02-03-2017, 10:34 AM
(01-24-2017, 08:34 AM)Donald Q. Wrote: She was a contortionist sword-swallower and a failure. Her brother, estranged, was a contortionist sword-swallower and strongman with a business, producing bespoke throat bent ironwork. I got Lizzie's point of estranged perhaps not being necessary, but at the same time that bit of color does animate the not-appearing-in-this-poem brother. It goes either way for me.
He'd won prizes. He had a profile in the New Yorker, he was an artist. She was just a performer, touring cross country under a shroud of sawdust and candyfloss. Maybe, just for the sake of brevity, "under shrouds of sawdust and candyfloss"?
Every evening she draped herself around a blade, bending with the crowd's ooos. Again for brevity, "Every night"? She was a candelabra of cutlasses, a human vane in the night-wind. Again for brevity, "a human wind-vane." But no matter how good her act, she was not satisfied. Kinda bothered that this is a period instead of, say, a comma, since the next sentence is technically just a fragment. For each time the supple metal righted itself, impressed only with the ghostly slick of her gut.
The tent was put up and taken down. The people blew in then out. The blade inserted and withdrawn. Limbs switched and returned. Her pointless manoeuvres left no imprint upon the sword.
The taste of metal lingered. She billowed and bloomed like a jellyfish, transparent and torpid. Her coiled body a fallow tract, a whorl to nowhere, animated only when she put her sword in.
Especially with "her pointless maneuvers..." being effectively the same as "for each time the supple metal righted itself", I think these last two paragraphs could be compressed even further. "animated only when she put her sword in" itself needs animation, or perhaps, to end it even more coldly, deletion; "her coiled body was a fallow tract", or perhaps just the replacement of the preceding period with a comma; "the blade was inserted and withdrawn", or perhaps "the blade entered and withdrew". And so:
The tent rose and fell. People blew in and out. The blade entered, withdrew. Limbs switched -- the taste of metal lingered. She billowed and bloomed like a jellyfish, transparent and torpid, her coiled body a fallow tract, a whorl to nowhere.
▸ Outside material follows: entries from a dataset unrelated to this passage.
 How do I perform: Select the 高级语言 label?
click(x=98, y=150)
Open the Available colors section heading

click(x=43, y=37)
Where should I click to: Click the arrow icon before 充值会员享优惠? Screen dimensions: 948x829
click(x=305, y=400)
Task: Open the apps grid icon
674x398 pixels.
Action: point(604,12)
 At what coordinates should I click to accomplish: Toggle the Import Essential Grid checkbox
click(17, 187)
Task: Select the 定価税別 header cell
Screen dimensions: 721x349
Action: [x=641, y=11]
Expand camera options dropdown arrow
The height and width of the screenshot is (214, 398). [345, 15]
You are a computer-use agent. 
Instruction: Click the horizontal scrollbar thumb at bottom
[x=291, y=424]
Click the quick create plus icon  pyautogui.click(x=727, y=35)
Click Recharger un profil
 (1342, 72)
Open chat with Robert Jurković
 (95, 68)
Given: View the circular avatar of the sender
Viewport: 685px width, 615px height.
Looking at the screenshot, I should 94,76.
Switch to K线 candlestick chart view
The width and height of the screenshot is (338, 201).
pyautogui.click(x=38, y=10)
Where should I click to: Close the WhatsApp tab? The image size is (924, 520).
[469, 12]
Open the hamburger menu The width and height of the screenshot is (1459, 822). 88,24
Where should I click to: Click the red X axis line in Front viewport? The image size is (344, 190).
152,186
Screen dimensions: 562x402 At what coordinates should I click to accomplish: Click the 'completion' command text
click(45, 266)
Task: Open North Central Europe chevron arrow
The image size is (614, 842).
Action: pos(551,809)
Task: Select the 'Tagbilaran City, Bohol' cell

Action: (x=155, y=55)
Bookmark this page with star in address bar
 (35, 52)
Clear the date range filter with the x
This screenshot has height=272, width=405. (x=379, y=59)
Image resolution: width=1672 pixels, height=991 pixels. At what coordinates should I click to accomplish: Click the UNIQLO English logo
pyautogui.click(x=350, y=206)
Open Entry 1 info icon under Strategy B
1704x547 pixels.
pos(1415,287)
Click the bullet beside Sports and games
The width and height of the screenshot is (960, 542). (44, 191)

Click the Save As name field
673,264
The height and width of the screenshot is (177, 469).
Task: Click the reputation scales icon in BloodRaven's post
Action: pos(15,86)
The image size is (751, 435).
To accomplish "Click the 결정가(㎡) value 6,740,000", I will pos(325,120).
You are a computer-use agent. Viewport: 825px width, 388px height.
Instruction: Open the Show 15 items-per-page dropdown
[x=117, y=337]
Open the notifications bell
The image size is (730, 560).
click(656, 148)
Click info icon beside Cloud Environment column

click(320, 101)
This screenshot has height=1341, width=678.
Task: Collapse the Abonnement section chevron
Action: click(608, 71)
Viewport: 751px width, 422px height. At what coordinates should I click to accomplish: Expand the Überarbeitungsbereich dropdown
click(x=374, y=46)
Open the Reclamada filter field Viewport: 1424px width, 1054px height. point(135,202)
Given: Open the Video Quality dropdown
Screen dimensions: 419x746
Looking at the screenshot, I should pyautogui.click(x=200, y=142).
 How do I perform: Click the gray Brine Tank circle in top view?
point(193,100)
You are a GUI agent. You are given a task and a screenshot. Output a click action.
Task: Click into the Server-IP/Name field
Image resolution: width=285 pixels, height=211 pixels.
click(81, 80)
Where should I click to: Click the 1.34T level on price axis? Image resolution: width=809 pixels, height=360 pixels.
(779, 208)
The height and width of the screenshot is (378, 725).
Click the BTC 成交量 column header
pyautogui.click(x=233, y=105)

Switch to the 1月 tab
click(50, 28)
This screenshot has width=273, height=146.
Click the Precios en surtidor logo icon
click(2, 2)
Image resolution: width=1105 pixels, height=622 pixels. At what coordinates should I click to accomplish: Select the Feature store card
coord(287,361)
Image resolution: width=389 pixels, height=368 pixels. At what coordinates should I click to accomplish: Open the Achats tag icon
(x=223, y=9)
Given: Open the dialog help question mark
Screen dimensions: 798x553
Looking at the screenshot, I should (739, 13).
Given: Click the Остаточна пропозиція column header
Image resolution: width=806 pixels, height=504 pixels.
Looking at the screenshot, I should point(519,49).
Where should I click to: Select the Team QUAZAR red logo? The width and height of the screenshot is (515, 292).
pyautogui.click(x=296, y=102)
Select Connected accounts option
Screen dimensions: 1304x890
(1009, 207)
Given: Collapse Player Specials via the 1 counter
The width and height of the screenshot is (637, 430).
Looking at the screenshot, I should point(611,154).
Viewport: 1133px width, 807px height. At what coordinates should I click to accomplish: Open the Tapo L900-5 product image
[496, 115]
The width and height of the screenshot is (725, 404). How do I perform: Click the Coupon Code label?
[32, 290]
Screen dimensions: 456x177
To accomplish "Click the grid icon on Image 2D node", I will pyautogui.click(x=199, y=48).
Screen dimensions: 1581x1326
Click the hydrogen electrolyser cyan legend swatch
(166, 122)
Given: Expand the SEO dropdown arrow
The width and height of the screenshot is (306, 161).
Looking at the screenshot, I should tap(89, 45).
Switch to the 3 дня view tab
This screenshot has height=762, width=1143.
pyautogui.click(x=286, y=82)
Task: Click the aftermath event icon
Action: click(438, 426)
And the indents can be more consistent, although that's not even a nit against the piece, more against the difficulties of indenting in an online forum. Otherwise, yes, this second edit is better, and I don't think the story needs to go "anywhere" -- it does go somewhere, that somewhere's just bleak (and in its bleakness beautiful). Again, lovely work.
(Sorry I know prose poetry looks shit in forum formatting, thanks for reading!)